* What you need to do *
Which lines in the entries below contain the string "plus"? Show each of them in full.

* Input *

|---|

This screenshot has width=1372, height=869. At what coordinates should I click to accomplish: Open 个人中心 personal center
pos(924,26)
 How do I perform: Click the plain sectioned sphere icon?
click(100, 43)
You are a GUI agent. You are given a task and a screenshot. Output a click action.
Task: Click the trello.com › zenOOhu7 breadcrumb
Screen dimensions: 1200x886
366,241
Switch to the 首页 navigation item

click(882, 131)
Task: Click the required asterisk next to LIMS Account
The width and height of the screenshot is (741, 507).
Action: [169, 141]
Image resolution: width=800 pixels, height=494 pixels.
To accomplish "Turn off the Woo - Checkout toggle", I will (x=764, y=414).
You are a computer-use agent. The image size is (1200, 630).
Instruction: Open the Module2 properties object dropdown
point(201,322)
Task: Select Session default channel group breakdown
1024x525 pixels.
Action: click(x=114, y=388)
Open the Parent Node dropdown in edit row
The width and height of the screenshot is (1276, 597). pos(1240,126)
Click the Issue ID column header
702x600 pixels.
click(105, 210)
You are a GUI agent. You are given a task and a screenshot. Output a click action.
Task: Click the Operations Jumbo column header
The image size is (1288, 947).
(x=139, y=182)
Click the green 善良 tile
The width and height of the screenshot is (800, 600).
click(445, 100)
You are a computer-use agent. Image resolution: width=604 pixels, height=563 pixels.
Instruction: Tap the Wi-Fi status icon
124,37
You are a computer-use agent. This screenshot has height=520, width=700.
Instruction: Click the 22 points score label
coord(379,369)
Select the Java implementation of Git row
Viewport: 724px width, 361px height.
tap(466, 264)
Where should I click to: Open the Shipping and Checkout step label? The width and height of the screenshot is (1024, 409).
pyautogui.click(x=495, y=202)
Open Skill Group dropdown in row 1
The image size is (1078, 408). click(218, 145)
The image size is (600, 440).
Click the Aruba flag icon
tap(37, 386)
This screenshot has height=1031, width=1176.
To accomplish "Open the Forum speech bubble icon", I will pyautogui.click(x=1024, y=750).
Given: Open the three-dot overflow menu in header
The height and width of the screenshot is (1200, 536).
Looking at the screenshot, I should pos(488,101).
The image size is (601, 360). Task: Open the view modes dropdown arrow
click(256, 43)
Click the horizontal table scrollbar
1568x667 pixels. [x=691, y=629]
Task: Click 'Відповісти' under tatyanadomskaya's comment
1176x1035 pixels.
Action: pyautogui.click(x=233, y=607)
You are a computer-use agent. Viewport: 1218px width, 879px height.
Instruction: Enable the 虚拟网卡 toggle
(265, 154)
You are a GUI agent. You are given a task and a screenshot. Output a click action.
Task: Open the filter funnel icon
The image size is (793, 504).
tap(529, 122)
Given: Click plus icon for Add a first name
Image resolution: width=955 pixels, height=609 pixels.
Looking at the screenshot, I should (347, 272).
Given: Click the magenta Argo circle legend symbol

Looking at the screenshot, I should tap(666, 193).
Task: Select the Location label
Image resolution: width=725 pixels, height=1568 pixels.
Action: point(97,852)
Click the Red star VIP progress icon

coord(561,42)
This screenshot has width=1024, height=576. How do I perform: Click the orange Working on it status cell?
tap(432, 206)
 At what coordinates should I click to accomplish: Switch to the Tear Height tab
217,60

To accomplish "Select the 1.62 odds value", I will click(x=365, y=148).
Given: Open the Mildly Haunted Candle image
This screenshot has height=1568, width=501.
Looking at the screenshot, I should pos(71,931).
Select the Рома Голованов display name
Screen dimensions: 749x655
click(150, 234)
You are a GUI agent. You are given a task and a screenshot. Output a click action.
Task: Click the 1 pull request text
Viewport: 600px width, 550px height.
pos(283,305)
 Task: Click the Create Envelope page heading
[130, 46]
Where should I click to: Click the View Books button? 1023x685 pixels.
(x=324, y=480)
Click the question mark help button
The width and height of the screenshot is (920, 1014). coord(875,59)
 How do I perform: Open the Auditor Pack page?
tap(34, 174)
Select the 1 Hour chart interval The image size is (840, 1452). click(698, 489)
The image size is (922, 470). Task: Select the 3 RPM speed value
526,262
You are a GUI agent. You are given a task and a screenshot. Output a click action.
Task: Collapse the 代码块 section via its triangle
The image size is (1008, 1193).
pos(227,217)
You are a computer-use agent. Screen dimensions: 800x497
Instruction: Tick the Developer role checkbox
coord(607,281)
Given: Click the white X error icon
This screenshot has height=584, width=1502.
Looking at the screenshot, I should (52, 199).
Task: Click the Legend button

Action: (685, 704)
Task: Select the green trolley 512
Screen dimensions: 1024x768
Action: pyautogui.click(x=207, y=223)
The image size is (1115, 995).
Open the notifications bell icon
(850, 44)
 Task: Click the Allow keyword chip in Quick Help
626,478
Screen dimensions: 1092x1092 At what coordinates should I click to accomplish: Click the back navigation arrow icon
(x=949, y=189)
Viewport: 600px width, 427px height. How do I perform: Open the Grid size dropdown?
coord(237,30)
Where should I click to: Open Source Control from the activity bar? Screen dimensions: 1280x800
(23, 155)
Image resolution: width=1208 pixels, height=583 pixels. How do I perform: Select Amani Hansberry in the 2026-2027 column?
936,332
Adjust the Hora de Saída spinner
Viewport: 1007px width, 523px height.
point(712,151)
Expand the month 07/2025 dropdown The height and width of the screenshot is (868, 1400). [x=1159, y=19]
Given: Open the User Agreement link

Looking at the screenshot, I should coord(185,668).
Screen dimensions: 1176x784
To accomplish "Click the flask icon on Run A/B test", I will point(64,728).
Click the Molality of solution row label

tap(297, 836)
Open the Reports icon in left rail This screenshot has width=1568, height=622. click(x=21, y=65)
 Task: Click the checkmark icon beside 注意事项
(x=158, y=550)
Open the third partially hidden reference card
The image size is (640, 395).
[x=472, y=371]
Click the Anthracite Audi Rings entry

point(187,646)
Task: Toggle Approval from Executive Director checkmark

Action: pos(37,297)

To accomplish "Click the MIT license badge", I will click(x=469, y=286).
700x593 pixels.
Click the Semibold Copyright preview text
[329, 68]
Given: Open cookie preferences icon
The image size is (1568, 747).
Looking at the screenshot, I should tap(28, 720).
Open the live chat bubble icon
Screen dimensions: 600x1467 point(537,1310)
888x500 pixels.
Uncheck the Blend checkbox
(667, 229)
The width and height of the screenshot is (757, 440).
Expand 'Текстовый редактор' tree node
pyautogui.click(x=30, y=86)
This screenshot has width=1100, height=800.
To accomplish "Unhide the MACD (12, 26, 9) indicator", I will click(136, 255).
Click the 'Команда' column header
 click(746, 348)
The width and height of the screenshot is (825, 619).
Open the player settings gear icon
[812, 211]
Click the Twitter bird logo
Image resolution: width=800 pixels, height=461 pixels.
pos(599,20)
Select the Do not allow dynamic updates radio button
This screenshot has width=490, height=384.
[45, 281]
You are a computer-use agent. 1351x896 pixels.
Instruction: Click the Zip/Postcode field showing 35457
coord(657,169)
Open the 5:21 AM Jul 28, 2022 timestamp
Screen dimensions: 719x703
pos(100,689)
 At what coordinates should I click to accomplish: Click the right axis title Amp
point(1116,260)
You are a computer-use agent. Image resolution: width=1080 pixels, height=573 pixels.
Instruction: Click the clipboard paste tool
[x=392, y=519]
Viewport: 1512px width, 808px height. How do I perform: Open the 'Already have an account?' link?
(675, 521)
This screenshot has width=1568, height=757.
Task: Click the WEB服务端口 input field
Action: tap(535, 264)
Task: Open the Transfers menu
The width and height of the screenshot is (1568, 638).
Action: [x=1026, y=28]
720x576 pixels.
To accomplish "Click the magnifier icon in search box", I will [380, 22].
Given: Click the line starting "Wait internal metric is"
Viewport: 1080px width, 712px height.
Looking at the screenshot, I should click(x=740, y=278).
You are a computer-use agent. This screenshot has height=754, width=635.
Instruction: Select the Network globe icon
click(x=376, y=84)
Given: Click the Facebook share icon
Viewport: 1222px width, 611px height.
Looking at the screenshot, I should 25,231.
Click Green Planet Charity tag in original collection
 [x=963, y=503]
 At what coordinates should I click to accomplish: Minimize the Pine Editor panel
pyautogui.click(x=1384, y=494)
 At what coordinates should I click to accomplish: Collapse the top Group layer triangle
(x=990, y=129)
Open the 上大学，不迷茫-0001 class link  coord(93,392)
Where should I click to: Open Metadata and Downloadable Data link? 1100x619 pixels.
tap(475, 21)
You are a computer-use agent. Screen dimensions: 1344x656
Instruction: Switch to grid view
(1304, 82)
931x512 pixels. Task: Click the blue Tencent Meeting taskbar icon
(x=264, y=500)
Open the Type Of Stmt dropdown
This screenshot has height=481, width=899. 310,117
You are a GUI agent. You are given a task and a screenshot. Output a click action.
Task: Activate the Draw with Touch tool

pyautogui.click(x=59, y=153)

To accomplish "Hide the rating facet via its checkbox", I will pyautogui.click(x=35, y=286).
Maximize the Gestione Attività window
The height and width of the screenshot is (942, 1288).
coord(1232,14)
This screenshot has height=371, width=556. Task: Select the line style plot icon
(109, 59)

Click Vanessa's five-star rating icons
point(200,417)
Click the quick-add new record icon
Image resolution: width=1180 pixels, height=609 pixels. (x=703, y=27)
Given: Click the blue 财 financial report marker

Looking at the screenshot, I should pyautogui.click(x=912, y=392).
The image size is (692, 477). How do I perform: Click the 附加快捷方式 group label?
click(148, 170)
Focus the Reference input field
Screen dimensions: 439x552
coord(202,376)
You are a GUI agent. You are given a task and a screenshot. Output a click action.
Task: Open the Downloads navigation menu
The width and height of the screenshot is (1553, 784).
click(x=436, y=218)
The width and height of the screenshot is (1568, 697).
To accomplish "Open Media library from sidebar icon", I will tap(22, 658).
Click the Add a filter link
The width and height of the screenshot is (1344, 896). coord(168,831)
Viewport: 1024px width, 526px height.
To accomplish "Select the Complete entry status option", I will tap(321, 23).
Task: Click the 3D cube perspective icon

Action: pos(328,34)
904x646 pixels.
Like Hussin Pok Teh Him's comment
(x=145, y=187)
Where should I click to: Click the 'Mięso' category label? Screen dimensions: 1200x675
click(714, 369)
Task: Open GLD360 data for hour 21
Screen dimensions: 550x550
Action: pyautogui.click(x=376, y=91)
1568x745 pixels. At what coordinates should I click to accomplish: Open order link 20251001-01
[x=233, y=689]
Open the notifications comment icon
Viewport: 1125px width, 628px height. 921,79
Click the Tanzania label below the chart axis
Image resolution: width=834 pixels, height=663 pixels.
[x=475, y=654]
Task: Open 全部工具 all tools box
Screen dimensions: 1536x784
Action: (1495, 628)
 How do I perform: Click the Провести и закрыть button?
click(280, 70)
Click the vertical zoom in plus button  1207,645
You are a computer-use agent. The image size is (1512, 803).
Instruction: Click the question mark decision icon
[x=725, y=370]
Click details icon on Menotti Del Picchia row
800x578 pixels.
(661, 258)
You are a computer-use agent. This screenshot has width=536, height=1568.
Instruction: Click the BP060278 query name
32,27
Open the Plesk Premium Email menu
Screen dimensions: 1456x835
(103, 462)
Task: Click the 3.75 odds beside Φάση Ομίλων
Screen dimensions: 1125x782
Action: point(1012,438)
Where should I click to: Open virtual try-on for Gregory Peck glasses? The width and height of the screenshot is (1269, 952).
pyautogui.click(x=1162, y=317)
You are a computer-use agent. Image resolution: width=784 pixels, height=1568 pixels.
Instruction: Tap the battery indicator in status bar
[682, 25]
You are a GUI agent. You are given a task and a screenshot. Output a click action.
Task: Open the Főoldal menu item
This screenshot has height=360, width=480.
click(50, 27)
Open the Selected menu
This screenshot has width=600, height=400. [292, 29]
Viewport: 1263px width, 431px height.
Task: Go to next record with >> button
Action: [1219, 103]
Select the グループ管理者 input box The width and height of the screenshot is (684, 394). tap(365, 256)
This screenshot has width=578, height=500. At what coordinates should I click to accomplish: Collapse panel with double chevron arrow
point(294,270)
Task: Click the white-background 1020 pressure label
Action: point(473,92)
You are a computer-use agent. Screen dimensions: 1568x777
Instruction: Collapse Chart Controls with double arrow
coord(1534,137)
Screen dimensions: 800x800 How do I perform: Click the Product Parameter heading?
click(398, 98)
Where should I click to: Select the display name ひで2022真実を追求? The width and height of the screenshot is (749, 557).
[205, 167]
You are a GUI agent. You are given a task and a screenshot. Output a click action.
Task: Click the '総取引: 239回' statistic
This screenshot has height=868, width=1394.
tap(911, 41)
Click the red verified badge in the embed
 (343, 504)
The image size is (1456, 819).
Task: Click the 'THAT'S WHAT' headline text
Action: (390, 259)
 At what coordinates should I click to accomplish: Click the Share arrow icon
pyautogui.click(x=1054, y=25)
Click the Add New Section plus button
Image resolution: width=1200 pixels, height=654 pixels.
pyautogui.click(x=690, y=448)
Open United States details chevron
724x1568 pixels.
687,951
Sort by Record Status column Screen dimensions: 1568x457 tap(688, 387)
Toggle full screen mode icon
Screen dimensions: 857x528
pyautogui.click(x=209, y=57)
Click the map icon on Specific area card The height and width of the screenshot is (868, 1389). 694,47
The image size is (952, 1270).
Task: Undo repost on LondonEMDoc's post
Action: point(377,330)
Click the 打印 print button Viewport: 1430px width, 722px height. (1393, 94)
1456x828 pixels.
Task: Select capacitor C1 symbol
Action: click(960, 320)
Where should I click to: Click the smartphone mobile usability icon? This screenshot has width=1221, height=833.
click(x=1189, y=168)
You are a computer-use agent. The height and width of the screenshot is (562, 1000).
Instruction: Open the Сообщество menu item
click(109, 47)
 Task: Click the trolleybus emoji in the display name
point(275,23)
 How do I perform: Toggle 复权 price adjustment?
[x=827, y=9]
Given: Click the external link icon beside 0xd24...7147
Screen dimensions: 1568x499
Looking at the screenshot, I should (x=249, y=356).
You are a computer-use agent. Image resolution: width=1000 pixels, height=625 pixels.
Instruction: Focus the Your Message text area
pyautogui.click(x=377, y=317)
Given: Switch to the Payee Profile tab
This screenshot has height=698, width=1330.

|---|

* Expected answer *
Given: Click plus icon for Add a first name
Click the vertical zoom in plus button  1207,645
Click the Add New Section plus button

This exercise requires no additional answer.